====== Dataset records ======

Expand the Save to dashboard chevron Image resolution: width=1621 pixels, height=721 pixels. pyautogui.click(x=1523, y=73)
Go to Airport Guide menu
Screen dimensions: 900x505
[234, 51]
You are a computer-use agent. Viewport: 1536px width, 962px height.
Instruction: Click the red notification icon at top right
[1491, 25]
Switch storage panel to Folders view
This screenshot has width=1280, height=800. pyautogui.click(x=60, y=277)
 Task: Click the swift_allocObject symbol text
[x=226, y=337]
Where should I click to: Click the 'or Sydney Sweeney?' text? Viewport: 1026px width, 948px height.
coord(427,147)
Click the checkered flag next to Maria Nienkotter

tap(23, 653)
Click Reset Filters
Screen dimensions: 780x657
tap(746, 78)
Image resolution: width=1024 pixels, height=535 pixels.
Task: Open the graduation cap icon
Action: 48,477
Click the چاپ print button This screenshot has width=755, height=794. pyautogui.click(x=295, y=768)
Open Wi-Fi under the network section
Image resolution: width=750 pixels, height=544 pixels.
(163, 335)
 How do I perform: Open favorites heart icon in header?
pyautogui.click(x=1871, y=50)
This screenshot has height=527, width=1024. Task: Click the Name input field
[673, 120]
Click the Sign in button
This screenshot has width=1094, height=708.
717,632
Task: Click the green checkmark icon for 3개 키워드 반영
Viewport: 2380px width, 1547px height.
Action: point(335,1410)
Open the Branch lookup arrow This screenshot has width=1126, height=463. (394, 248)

======

Return every line of the data unchanged.

--- Response area ---
Expand the Save to dashboard chevron Image resolution: width=1621 pixels, height=721 pixels. pyautogui.click(x=1523, y=73)
Go to Airport Guide menu
Screen dimensions: 900x505
[234, 51]
You are a computer-use agent. Viewport: 1536px width, 962px height.
Instruction: Click the red notification icon at top right
[1491, 25]
Switch storage panel to Folders view
This screenshot has width=1280, height=800. pyautogui.click(x=60, y=277)
 Task: Click the swift_allocObject symbol text
[x=226, y=337]
Where should I click to: Click the 'or Sydney Sweeney?' text? Viewport: 1026px width, 948px height.
coord(427,147)
Click the checkered flag next to Maria Nienkotter

tap(23, 653)
Click Reset Filters
Screen dimensions: 780x657
tap(746, 78)
Image resolution: width=1024 pixels, height=535 pixels.
Task: Open the graduation cap icon
Action: 48,477
Click the چاپ print button This screenshot has width=755, height=794. pyautogui.click(x=295, y=768)
Open Wi-Fi under the network section
Image resolution: width=750 pixels, height=544 pixels.
(163, 335)
 How do I perform: Open favorites heart icon in header?
pyautogui.click(x=1871, y=50)
This screenshot has height=527, width=1024. Task: Click the Name input field
[673, 120]
Click the Sign in button
This screenshot has width=1094, height=708.
717,632
Task: Click the green checkmark icon for 3개 키워드 반영
Viewport: 2380px width, 1547px height.
Action: point(335,1410)
Open the Branch lookup arrow This screenshot has width=1126, height=463. (394, 248)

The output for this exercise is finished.